Chi vince alla fine, il marito o la moglie?

La risposta a questa domanda è diversa a seconda delle versioni: a volte il marito è esplicitamente punito per il suo crimine da un parente vendicativo della moglie, oppure viene semplicemente allontanato dalla sua casa.

Per molti decenni si è pensato che questo tipo di racconto sia nato in Europa, perché la maggior parte delle versioni proviene da tradizioni letterarie francesi, inglesi, tedesche e italiane; esiste anche una versione svedese. Nel 1880 però, uno studioso di folklore ha trovato una versione della storia, nella quale sono presenti tutti gli elementi chiave, nel distretto del Punjab, in India. Tutti gli studiosi hanno dovuto prendere atto di questa scoperta, e cercare di capire se la versione indiana derivi da quelle europee, o viceversa.

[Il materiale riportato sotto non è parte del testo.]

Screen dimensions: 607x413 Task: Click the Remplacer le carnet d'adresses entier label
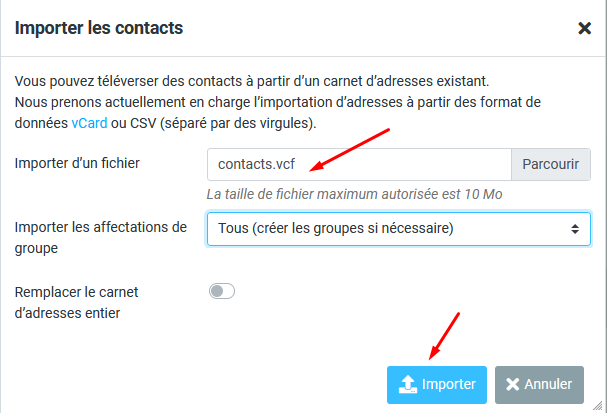click(x=76, y=302)
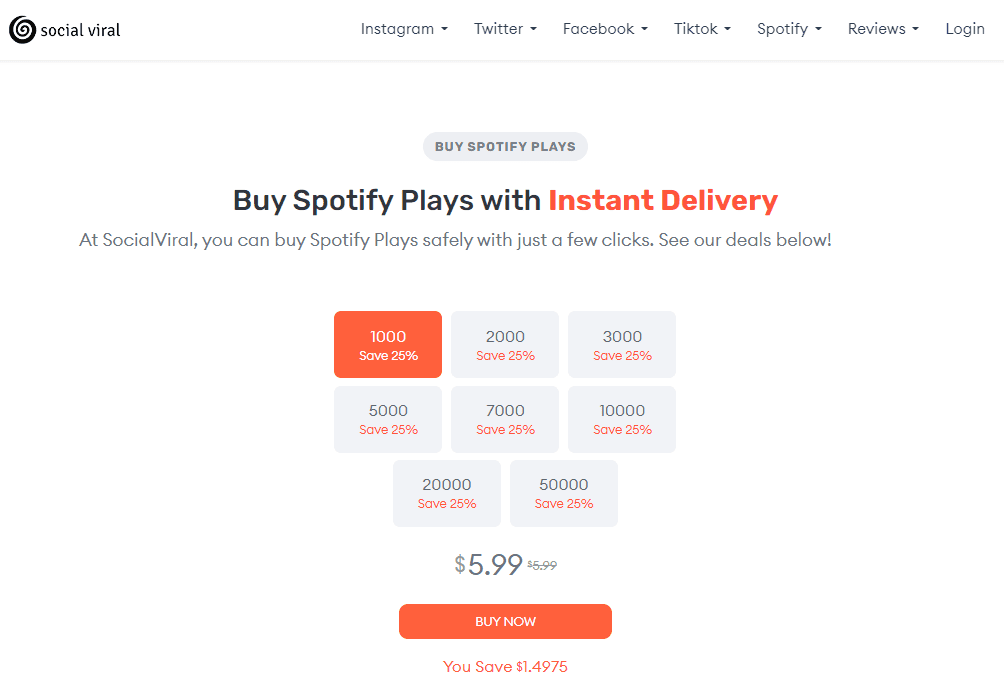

Non è stato raggiunto nessun risultato definitivo, ma un importante articolo, pubblicato nel 1911, ha cercato di dare una risposta alternativa: molto probabilmente la versione indiana del racconto, e le versioni europee, in particolare quelle dell’Europa meridionale (che ispirarono anche una delle novelle del Decameron di Boccaccio), provengono dalla stessa e sconosciuta fonte. Nessun luogo può rivendicare la paternità di questa storia, è semplicemente un grande classico per quanto macabro e sconcertante.